**問題**
「You are a GUI」を含む行から始まり「coord(263,356)」を含む行で終わる部分を、「Purple」を「Green」に置き換えて書き直してもらえますか？ほかの箇所は一切変えないでください。

**提供資料**
##########
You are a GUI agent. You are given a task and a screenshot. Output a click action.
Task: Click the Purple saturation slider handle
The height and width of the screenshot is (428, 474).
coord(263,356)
##########
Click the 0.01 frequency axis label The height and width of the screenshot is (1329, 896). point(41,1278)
##########
**解答**
You are a GUI agent. You are given a task and a screenshot. Output a click action.
Task: Click the Green saturation slider handle
The height and width of the screenshot is (428, 474).
coord(263,356)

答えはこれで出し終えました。